Meghan Markle is speaking out about the detrimental effects of social media on mental health — and sharing the ways trolling has affected her over the years.
Meghan, 44, and her husband, Prince Harry, visited the mental health charity Batyr at Swinburne University of Technology in Melbourne as part of their Australia trip on Thursday, April 16. During a discussion with young people at the event, Meghan said she was “bullied and attacked” every day on social media for a decade and described herself as once “the most trolled person in the entire world.” (She previously made similar claims during a 2020 podcast interview.)
“Now, I’m still here,” she told the audience on Thursday, per PA Media. “And when I think of all of you and what you’re experiencing, I think so much of that is having to realize that you know that industry, that billion-dollar industry, that is completely anchored and predicated on cruelty to get clicks — that’s not going to change. So you have to be stronger than that.”
The Duchess of Sussex went on to say that social media companies are “not incentivized to stop” trolling activity, noting that she likes to be a listener for younger people because their experience “rings true for me in a very real way.”

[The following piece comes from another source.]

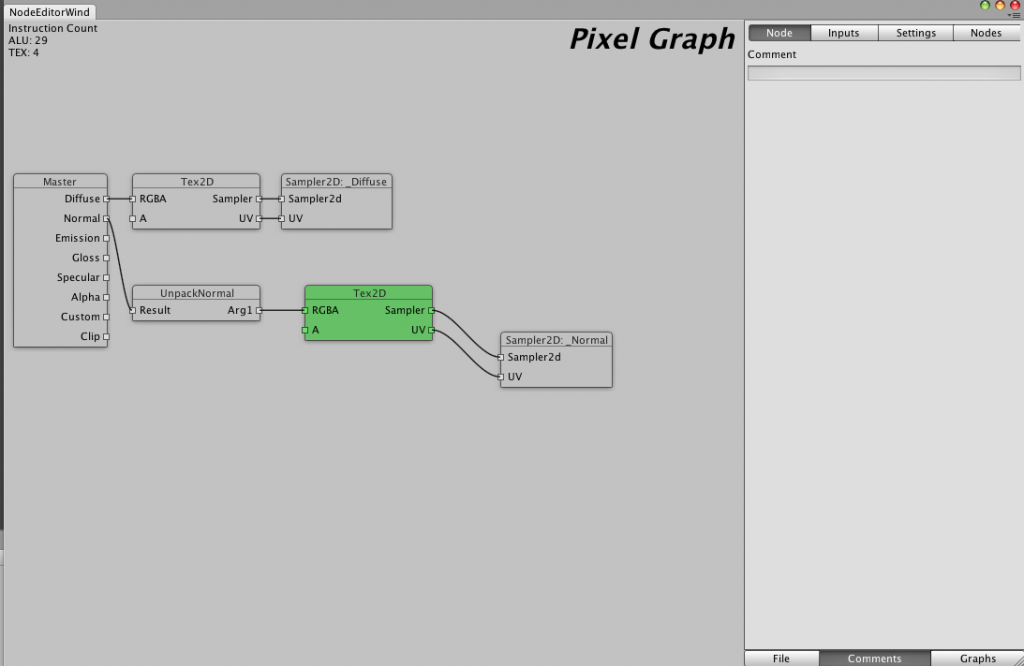This screenshot has height=666, width=1024.
Task: Click the RGBA input port on the green Tex2D node
Action: (x=303, y=311)
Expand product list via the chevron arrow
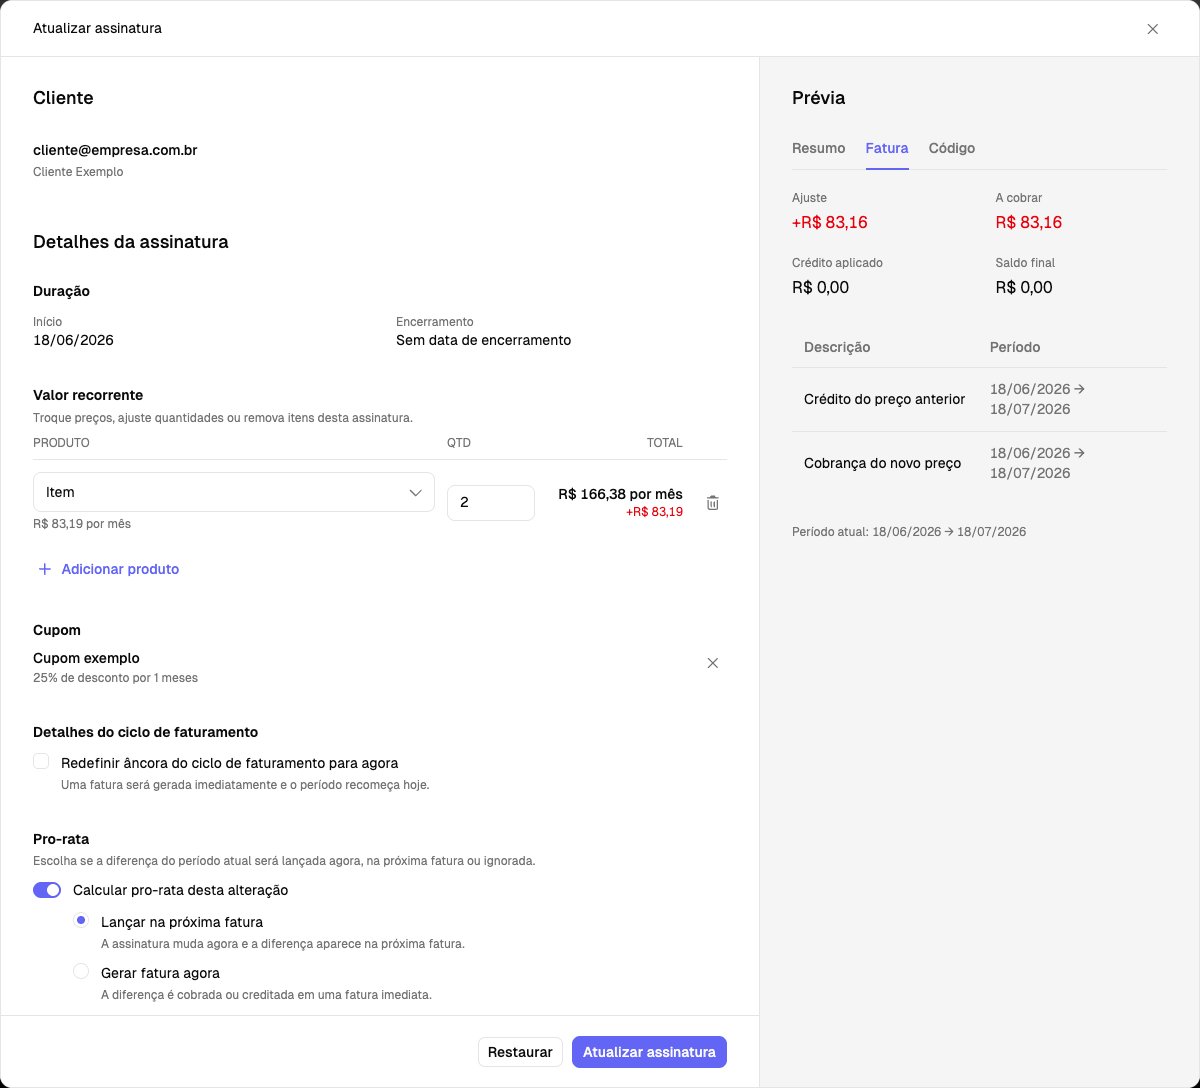This screenshot has height=1088, width=1200. coord(416,492)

Harry, meanwhile, said that social media has “led to so much loneliness for so many people,” adding that he’d personally found relief in therapy.
“I waited until I was literally in the fetal position, much older, lying on the kitchen floor,” the Duke of Sussex, 41, recalled. “Until I was like, ‘OK, maybe this therapy thing — maybe I should try it.’”
Earlier this week, Harry spoke candidly about feeling out of sync during the early days of parenthood. He became a father in 2019 when he and Meghan welcomed son Prince Archie, now 6. They are also the parents of daughter Princess Lilibet, 4.
“Certainly I felt a disconnection because my wife was the one creating life, and I was there to witness it,” Harry shared during a Movember event in Melbourne on Wednesday, April 15.
He went on to explain that he sought out therapy in order to make sure he was ready to be as present as possible for his children.
“Certainly, from a therapy standpoint, you want to be the best version of yourself for your kids,” he explained. “And I knew that I had stuff from the past that I needed to deal with and therefore, prepare myself to basically cleanse myself of the past. I think the biggest tip that I was given from my therapist in the U.K. was just be aware of how you feel once the baby is born.”
Harry also said that he thinks of his kids as an “upgrade,” meaning that he wants them to have an even better and more supportive upbringing than he did.
“That’s not how I was taught, but that was my take on it — not to say I was an upgrade of my dad or that my kids are an upgrade of me,” he continued. “That’s the approach that I take, to know that with the world the way that it goes, the kids that we bring up in today’s world need to be an upgrade.”